Germany’s Left party has chosen two candidates for its dual leadership. In the first of two votes, delegates opted for 34-year-old Katja Kipping, while Bernd Riexinger won the second spot.
Germany's Left party opted for youth over experience in a leadership vote that saw Kipping take on 63-year-old Dora Heyenn.
At the vote during the party conference day in Göttingen, Kipping won 67 percent the 553 delegates' votes to choose a joint leader, while Heyenn garnered just above 29 percent.
In her speech ahead of the vote, Kipping called for "an awaking from entrenched thinking, and instead acting together as one."
In the dual leadership of the party, one of the leaders chosen is always a woman with the second vote taking place for either a man or woman.
Among those standing in the second vote were deputy parliamentary party leader, Dietmar Bartsch, and Baden-Wurttemberg state chairman Bernd Riexinger.
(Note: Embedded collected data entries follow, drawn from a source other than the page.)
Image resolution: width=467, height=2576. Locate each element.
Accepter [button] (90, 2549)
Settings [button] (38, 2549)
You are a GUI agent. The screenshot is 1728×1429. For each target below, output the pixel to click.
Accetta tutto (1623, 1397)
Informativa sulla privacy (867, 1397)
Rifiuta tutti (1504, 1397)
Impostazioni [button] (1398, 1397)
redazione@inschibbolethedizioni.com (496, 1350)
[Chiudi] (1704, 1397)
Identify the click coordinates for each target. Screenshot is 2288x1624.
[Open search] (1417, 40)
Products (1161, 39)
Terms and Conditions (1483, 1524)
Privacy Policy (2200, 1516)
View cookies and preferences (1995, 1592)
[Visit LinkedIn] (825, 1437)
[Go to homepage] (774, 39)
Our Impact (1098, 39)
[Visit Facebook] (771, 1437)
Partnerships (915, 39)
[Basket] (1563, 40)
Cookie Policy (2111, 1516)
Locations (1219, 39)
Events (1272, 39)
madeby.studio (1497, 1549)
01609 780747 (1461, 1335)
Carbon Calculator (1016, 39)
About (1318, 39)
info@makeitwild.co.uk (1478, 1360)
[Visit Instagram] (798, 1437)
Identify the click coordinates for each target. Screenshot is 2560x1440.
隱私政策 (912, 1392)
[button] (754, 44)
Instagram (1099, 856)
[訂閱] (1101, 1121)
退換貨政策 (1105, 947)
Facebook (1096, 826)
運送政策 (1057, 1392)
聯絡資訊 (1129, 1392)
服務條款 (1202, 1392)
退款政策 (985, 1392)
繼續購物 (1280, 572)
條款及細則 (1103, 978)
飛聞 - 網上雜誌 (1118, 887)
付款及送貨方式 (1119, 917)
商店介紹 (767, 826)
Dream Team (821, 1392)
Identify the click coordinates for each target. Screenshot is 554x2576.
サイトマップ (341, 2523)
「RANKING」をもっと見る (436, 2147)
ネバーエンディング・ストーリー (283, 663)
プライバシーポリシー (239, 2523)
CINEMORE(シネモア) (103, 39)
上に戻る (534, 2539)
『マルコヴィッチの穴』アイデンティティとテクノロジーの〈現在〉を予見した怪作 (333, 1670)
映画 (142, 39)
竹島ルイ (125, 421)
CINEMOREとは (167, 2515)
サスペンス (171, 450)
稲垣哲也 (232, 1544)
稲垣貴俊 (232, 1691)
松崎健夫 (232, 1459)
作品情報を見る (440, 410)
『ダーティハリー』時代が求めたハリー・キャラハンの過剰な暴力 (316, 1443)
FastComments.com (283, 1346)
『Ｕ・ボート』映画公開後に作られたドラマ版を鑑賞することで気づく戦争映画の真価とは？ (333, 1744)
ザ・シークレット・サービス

Riexinger ended up winning the party's second chair position, beating out Bartsch 297 to 251.
Party vice chair Sahra Wagenknecht - understood to be supported by former party leader Oskar Lafontaine - ended speculation that she might stand in the second vote, saying she did not wish to polarize the party.
Earlier, outgoing co-chairman Klaus Ernst had told delegates the party was in danger of fragmenting. A divide exists along the lines of a more pragmatic school of thought in the former East German states, and a more radical western faction.
The party won 11.9 percent of the vote in national elections in 2009, but its support has since slipped to 7 percent.